Checkpointing: Fault Tolerance Mechanism

Neeraj Rathore

Assistant Professor, Department of Computer Science & Engineering, Jaypee University of Engineering & Technology, Guna, M.P., India.

Abstract

Checkpointing is a technique for inserting fault tolerance into computing systems. It basically consists on storing a snapshot of the current application state, and uses it for restarting the execution in case of failure. It is saving the program state, usually to stable storage, so that it may be reconstructed later in time. Checkpointing provides the backbone for rollback recovery (fault-tolerance), playback debugging, process migration, and job swapping. It mainly focuses on fault-tolerance, process migration, and the performance of checkpointing on all computational platforms from uniprocessors to supercomputers.

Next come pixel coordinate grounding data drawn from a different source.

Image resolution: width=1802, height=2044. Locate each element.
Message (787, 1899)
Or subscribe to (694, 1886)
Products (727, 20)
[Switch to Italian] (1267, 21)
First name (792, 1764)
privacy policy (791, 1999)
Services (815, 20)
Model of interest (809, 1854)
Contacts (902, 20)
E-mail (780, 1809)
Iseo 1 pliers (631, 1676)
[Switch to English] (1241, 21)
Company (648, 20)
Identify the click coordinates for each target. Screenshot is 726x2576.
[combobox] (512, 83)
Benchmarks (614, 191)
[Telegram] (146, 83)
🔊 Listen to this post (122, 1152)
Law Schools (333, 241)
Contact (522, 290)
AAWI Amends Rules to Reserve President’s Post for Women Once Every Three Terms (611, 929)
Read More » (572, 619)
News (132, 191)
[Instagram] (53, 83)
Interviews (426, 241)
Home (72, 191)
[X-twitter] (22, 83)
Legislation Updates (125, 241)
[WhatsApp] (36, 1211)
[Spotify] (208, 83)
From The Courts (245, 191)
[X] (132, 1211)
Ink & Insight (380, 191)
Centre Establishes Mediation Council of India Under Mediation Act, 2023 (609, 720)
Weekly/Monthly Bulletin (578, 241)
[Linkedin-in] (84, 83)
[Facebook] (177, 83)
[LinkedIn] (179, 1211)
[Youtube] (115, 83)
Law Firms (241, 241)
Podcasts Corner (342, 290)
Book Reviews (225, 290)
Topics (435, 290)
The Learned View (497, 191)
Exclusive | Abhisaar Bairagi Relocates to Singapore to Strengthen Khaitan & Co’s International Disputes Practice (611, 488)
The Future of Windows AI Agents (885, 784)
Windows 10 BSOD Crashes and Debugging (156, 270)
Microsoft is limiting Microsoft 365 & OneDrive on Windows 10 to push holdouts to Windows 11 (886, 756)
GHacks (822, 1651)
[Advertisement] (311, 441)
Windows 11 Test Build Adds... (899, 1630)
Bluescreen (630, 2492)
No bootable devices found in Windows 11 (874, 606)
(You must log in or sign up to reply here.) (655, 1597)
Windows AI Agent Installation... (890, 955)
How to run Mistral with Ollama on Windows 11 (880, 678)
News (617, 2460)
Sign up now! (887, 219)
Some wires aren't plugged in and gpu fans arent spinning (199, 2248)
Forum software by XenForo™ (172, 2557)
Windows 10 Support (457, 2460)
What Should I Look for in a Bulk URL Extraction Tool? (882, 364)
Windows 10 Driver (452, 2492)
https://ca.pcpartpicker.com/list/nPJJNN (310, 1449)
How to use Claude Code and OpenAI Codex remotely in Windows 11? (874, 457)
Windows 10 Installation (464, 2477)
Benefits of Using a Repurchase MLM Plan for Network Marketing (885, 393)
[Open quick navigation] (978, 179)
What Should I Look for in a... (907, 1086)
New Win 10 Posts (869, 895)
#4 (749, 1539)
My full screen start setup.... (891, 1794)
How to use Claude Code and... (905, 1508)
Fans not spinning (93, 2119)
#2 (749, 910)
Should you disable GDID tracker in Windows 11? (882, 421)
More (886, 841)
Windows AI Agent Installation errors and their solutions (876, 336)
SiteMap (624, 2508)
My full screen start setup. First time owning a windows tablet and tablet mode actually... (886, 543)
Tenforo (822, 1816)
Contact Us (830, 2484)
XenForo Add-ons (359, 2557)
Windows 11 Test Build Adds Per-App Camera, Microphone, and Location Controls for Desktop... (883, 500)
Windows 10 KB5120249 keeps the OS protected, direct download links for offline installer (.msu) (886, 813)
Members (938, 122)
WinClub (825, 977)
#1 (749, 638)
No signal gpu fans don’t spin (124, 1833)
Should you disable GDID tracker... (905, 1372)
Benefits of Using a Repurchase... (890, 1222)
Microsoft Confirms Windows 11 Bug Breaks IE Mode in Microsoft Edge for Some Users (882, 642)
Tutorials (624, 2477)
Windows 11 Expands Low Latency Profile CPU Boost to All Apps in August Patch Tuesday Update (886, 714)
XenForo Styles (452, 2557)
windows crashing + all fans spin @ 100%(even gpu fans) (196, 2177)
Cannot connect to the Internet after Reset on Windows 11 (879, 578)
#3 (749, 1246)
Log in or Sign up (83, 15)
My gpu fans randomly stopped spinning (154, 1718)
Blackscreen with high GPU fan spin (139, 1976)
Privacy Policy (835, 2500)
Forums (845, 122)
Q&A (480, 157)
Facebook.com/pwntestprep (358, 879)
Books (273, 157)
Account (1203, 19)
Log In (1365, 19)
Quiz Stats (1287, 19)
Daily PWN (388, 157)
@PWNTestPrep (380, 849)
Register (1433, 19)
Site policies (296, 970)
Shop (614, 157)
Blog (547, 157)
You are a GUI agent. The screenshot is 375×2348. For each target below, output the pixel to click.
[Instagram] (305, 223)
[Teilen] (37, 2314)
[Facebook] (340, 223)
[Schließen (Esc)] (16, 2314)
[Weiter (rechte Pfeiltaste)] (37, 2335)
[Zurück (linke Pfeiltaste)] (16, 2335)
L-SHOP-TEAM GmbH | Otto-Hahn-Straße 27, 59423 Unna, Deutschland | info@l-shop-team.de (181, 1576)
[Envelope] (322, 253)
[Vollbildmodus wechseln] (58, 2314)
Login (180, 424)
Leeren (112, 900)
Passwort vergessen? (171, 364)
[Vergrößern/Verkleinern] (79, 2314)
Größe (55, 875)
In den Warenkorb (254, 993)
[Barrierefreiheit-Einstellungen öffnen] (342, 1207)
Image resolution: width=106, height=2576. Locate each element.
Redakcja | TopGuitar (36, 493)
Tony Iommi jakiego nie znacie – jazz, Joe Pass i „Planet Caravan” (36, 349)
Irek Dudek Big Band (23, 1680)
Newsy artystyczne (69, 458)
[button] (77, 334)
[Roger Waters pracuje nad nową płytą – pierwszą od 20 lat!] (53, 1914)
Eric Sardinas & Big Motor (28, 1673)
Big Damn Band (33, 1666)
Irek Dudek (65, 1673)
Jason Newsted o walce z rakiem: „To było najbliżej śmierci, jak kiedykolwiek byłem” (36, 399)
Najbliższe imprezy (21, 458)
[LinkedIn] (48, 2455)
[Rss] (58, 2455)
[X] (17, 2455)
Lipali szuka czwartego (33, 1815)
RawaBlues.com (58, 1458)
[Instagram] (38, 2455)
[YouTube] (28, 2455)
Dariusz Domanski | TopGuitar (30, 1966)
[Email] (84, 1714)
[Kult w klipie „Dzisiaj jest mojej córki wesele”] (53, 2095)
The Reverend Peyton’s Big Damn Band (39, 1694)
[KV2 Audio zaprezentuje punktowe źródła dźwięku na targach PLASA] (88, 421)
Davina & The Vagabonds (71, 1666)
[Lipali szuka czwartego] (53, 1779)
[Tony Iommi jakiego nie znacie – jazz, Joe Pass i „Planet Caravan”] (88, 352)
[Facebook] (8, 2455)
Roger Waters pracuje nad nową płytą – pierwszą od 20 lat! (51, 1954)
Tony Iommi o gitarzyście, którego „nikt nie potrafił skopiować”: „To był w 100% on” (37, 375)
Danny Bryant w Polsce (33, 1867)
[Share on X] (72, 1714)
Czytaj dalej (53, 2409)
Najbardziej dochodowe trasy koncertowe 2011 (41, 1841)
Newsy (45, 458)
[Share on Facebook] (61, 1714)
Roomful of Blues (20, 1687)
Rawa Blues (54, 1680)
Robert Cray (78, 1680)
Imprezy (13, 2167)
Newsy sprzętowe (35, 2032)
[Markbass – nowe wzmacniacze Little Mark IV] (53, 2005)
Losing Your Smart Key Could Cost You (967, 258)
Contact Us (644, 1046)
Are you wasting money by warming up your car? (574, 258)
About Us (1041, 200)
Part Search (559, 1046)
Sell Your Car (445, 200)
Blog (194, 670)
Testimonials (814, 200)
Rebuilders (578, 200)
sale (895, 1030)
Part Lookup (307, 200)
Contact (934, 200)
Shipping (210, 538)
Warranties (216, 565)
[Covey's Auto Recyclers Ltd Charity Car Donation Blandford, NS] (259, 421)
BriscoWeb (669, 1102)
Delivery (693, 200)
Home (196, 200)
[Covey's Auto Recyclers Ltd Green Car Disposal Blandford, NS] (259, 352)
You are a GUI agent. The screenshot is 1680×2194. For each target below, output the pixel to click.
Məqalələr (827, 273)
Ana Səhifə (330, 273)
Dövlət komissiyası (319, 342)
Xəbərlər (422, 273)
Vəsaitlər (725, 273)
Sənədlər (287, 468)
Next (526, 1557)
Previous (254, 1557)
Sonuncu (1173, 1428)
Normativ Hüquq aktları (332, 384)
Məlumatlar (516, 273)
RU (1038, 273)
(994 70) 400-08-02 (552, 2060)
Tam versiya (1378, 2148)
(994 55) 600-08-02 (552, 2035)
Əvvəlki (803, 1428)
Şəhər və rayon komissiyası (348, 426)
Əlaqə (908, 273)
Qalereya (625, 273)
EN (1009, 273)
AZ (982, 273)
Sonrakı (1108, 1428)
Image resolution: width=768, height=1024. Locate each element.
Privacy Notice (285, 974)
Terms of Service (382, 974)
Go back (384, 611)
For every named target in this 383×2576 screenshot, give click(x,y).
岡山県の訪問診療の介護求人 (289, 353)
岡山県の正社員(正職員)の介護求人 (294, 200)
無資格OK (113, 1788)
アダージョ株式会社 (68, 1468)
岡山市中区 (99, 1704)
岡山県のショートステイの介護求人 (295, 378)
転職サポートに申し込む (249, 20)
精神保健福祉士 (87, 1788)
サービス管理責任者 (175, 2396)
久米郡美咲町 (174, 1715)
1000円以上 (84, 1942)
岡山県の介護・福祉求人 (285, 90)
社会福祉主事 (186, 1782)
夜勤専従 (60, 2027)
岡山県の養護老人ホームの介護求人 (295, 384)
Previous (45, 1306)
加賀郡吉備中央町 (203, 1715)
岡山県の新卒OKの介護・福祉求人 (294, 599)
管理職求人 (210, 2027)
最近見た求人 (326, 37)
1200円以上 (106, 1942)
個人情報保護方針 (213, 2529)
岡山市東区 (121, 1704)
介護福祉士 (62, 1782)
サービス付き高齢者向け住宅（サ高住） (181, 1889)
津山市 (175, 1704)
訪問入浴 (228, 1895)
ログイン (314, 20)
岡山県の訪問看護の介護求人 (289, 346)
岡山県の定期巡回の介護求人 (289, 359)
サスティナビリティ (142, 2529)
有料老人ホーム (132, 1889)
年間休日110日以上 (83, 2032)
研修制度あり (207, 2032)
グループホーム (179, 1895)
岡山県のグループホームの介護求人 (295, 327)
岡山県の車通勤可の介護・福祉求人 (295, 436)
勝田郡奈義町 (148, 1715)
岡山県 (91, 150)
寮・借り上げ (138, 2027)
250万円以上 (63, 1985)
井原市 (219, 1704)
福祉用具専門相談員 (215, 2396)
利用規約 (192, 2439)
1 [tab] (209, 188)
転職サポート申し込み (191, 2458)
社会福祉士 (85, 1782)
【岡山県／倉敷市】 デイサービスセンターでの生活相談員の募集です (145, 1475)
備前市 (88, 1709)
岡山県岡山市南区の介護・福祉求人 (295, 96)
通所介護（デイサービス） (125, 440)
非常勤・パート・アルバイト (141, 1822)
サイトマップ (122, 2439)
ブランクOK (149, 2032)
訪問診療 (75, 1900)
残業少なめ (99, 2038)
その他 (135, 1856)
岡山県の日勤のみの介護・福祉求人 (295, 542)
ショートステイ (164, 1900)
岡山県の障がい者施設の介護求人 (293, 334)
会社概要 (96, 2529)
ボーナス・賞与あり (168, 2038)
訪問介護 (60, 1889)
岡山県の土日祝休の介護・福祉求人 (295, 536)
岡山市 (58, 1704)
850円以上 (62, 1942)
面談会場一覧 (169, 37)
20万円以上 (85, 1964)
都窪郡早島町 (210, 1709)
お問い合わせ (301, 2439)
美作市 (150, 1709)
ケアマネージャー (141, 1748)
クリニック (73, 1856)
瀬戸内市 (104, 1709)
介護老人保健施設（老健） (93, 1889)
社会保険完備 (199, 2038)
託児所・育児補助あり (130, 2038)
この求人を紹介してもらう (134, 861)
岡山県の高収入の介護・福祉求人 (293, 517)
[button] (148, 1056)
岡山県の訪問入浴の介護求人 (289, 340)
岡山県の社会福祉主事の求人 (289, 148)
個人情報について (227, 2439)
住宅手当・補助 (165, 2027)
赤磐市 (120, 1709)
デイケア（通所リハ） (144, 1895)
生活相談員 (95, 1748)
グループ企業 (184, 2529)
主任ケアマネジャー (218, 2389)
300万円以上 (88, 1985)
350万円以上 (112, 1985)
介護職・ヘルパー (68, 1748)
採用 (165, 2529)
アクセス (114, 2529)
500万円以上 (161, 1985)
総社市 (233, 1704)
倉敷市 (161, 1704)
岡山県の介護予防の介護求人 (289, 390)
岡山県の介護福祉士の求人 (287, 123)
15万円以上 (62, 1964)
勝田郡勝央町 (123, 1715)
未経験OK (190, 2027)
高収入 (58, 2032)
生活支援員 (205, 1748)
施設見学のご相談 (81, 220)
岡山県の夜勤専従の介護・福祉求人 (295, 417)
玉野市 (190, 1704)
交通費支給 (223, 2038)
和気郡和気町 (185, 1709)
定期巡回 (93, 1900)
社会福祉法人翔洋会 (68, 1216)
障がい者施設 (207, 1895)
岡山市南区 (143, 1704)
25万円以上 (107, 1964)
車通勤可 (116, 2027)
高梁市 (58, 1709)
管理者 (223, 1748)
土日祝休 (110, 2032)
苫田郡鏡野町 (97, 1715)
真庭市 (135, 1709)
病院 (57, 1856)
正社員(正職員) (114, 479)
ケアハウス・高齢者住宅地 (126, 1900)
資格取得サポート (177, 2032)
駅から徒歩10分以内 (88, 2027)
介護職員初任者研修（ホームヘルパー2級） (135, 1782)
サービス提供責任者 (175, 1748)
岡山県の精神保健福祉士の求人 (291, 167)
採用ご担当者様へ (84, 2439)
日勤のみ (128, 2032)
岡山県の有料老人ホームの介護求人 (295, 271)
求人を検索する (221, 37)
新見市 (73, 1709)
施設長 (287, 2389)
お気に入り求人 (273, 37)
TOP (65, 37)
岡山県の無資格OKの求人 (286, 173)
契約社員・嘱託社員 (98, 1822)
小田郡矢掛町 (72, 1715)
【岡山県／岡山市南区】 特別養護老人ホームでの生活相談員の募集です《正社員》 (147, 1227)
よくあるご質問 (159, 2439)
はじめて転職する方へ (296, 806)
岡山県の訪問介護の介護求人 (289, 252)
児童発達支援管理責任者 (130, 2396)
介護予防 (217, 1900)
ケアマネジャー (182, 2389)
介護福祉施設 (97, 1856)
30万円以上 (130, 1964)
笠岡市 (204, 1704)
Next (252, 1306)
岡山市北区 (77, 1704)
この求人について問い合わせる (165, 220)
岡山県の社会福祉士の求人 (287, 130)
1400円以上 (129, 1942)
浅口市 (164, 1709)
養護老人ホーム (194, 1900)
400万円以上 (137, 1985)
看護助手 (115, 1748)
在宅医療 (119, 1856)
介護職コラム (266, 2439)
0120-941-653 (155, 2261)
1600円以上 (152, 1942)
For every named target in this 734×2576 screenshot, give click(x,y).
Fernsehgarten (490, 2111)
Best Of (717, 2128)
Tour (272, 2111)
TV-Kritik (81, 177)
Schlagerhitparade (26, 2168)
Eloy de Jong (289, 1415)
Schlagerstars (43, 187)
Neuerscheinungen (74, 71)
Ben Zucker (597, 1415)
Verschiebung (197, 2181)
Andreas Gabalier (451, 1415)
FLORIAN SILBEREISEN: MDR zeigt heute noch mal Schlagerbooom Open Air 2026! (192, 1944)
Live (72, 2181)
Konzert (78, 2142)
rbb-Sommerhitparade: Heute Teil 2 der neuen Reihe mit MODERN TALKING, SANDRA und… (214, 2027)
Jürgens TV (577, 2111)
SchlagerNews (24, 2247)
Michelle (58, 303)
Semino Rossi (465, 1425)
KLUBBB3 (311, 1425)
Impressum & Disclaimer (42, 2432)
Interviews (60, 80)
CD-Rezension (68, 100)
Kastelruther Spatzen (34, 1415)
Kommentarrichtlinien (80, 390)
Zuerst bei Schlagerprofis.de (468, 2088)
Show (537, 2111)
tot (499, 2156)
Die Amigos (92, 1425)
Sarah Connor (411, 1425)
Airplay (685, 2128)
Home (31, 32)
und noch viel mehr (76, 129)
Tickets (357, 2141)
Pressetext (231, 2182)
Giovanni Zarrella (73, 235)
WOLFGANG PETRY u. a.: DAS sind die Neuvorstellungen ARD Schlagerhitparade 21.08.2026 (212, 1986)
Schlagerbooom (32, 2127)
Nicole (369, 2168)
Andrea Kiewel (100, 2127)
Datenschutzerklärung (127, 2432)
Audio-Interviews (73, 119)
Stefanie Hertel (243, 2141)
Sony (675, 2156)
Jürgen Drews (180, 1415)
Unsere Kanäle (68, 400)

Checkpointing and restart has been one of the most widely used techniques for fault tolerance in large parallel applications. By periodically saving application status to permanent storage (disk or tape), the execution can be restarted from the last checkpoint if system faults occur. It is an effective approach to tolerating both hardware and software faults. For example, a user who is writing a long program at a terminal can save the input buffer occasionally to minimize the rewriting caused by failures that affect the buffer.

Keywords :

Checkpointing,
Fault-Tolerance,
Alchemi.NET,
Grid Computing,
GridSim.

Introduction

Checkpointing and Rollback techniques offer interesting possibilities to achieve fault tolerance without appreciable cost and complexity increment. It has useful feature for both availability and minimizing human programming effort.

Checkpointing Definitions

Local Checkpoints

A process may take a local checkpoint any time during the execution. The local checkpoints of different processes are not coordinated to form a global consistent checkpoint [24].

Forced Checkpoints

To guard against the domino effect [6], a CIC protocol piggybacks protocol specific information to application messages that processes exchange. Each process examines the information and occasionally is forced to take a checkpoint according to the protocol.

Useless Checkpoints

A useless checkpoint of a process is one that will never be part of a global consistent state [23] . Useless checkpoints are not desirable because they do not contribute to the recovery of the system from failures, but they consume resources and cause performance overhead.

Checkpoint Intervals

A checkpoint interval is the sequence of events between two consecutive checkpoints in the execution of a process.

Recovery Line

The system is then required to rollback to the latest available consistent set of checkpoints, which is also called the recovery line, to ensure correct recovery with a minimum amount of rollback.

Fault Tolerance

The ability of a system to perform with a fault present, achieved through reconfigurations, passive fault tolerance, or graceful degradation.

Passive Fault Tolerance

An implementation of fault tolerance such that no action is necessary for the system to perform in the presence of a fault. An example of passive fault tolerance is multiple connections between a module and a backplane of the same signal. One of these connections may fail, and the system will still fully operate.

Reconfiguration

Action taken in response to a fault resulting in either a controlled loss of functionality or no loss of functionality.

Graceful Degradation

A type of fault tolerance where the system is now operating in a mode with less than full functionality, but with some controlled level of functionality. An example of graceful degradation is the dynamic modification of an algorithm in response to a failure of the sensor.

Redundancy

A manner to implement reconfiguration in which some resources are kept as spares or backups, either hot, warm, or cold, so that they may be used in the event of a failure. Examples of redundancy range from simple spare modules to designing the system with more capability than is necessary so that the extra capability may be used in the event of a failure Dual (or Full) Redundancy.

1. Checkpointing Schemes

This section describes the existing checkpointing schemes ([13];[17]; [18] ;[19]).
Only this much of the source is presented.